促血管祖细胞募集的小口径血管支架构建与原位再生研究

To construct the intact endothelial cell (EC) and smooth muscle cell (SMC) layers plays the critical role in the development of small-diameter vascular grafts. The traditional in vitro tissue engineering (TE) approach requires harvest the cells from the patient and extensive culture period, which limits its clinical applicability. To overcome these limitations, an in situ TE approach was proposed and became the research hotspot, in which endogenous progenitor cells are recruited by biomimetic scaffolds for in situ blood vessel regeneration. For mimicking the architecture of a native vessel, we have recently developed a bi-layered tubular scaffold by using a two-step thermally induced phase separation (TIPS) approach. The scaffold incorporates a microporous nanofibrous inner layer which allows ECs adhesion and growth, and a macroporous nanofibrous outer layer to facilitate SMCs infiltration and ingrowth, which may be used as a suitable scaffold to create small diameter vascular grafts in situ. Stromal cell derived factor-1α (SDF-1α) is a potent factor for vascular progenitor cells (VPCs) recruitment in vivo, and platelet-derived growth factor-BB (PDGF-BB) can promote vascular maturity by the recruitment of SMCs and stimulating cell proliferation. In this study, we will fabricate a new bi-layered tubular scaffold with optimal pore size, mechanical and biodegradable properties for in situ blood vessel regeneration, and SDF-1α and PDGF-BB are then immobilized on the inner and outer layers by using heparin as a molecular linker, respectively. We will investigate the effects of the immobilized SDF-1α and PDGF-BB on the recruitment and proliferation of VPCs both in vitro and in vivo, and focus on the roles of the released growth factors in the remodeling of both EC and SMC layers in the vascular grafts. The results of this study may provide new insight into the in situ small-diameter blood vessel regeneration.
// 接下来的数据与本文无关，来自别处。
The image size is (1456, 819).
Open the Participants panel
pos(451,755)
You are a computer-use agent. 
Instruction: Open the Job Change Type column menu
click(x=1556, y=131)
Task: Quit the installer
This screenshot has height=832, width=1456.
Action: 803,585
完整的内皮层与平滑肌层是小口径血管再生的关键。传统的体外构建方法受限于细胞来源和培养费时等问题，利用仿生支架诱导血管原位再生成为当前的研究热点。针对小口径血管的结构仿生，我们最近研制出一种具有双相孔径结构的双层纳米纤维血管支架，其内层的微孔结构便于血管内皮细胞的粘附生长，外层的大孔结构利于平滑肌细胞的渗透长入，适合用于小口径血管的原位构建。基质细胞衍生因子-1α（SDF-1α）能够在体内募集血管祖细胞，而血小板衍生生长因子（PDGF-BB）可促进平滑肌细胞的募集和增殖。本项目拟进一步开发具有最佳孔径、力学和降解性能的双层小口径血管支架，并采用肝素固定技术分别在支架内、外层固定SDF-1α和PDGF-BB。通过体内、外实验评价生长因子释放对促进血管祖细胞募集和分化的影响。特别是通过血管原位再生研究，探明生长因子释放对血管内皮层和平滑肌层重建的影响，为小口径血管的原位再生提供新的思路。
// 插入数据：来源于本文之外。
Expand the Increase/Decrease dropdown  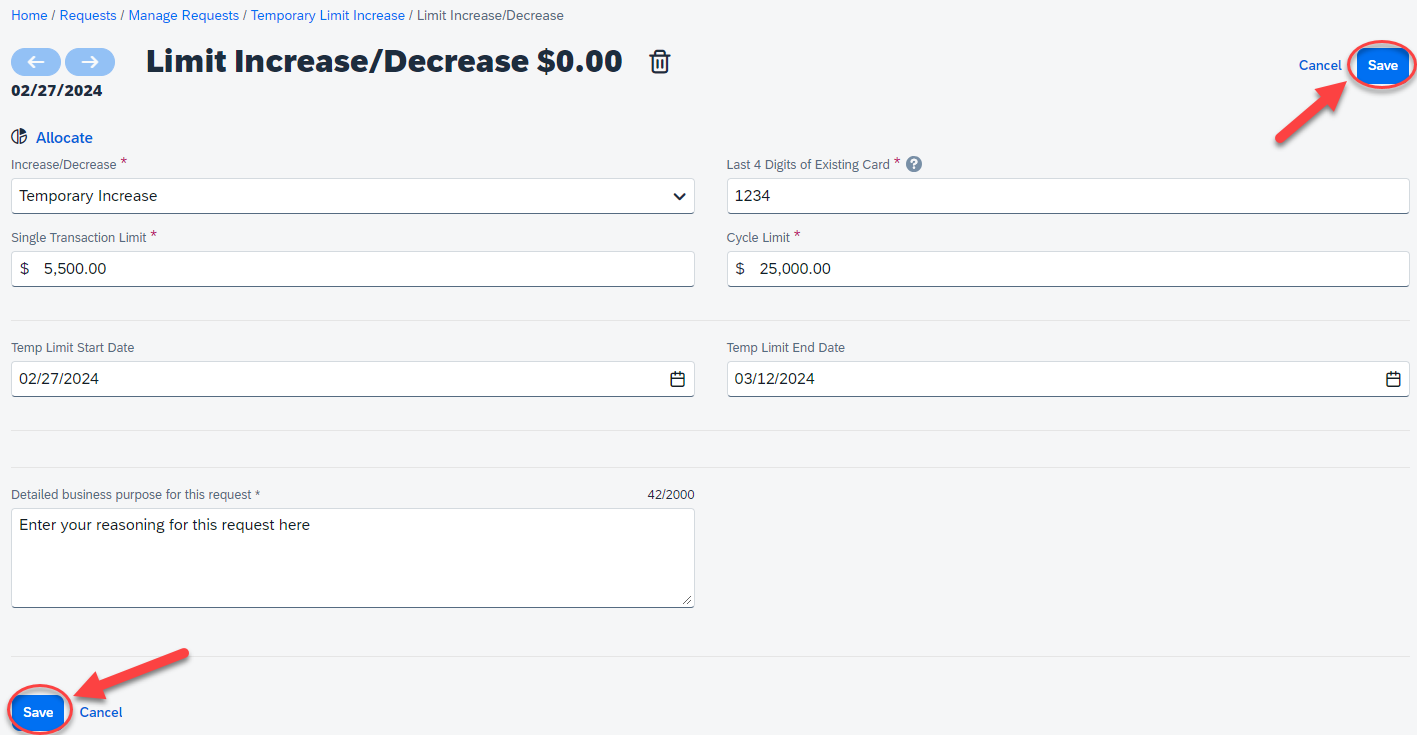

心血管疾病（CVD）是人类的第一大杀手，严重威胁着患者的生命安全。血管旁路移植术是目前治疗CVD的主要方法之一，自体血管是临床上手术治疗CVD的黄金标准，但是来源有限，限制了它们的广泛应用。以膨化聚四氟乙烯（ePTFE）和涤纶（Dacron）等不可降解合成高分子材料构建的血管移植物在大口径（内径 ≥ 6 mm）血管移植应用中已经取得了良好的治疗效果，但是在小口径（内径 < 6 mm）血管移植应用中效果不佳。组织工程的发展为小口径血管移植物的构建提供了新的解决思路。热致相分离（TIPS）是一种能够制备仿生纳米纤维支架的方法，该方法操作简单，不需要特殊设备，在组织工程支架制备中具有良好的应用前景。本项目采用TIPS技术，根据天然血管的分层结构特点，构建同时满足内皮细胞（ECs）和平滑肌细胞（SMCs）功能性生长的双层纳米纤维血管支架，然后对制备的血管支架进行理化性能评价和体内、外血管修复潜能研究。本项目主要开发了两步相分离技术构建具有仿生天然血管结构和功能的双层纳米纤维血管支架，并在内外层分别负载生长因子SDF-1α和PDGF-BB，研究了生长因子对血管内皮层和中膜层重建的影响。本项目为小口径血管支架的构建以及原位再生研究提供了新的方法和思路。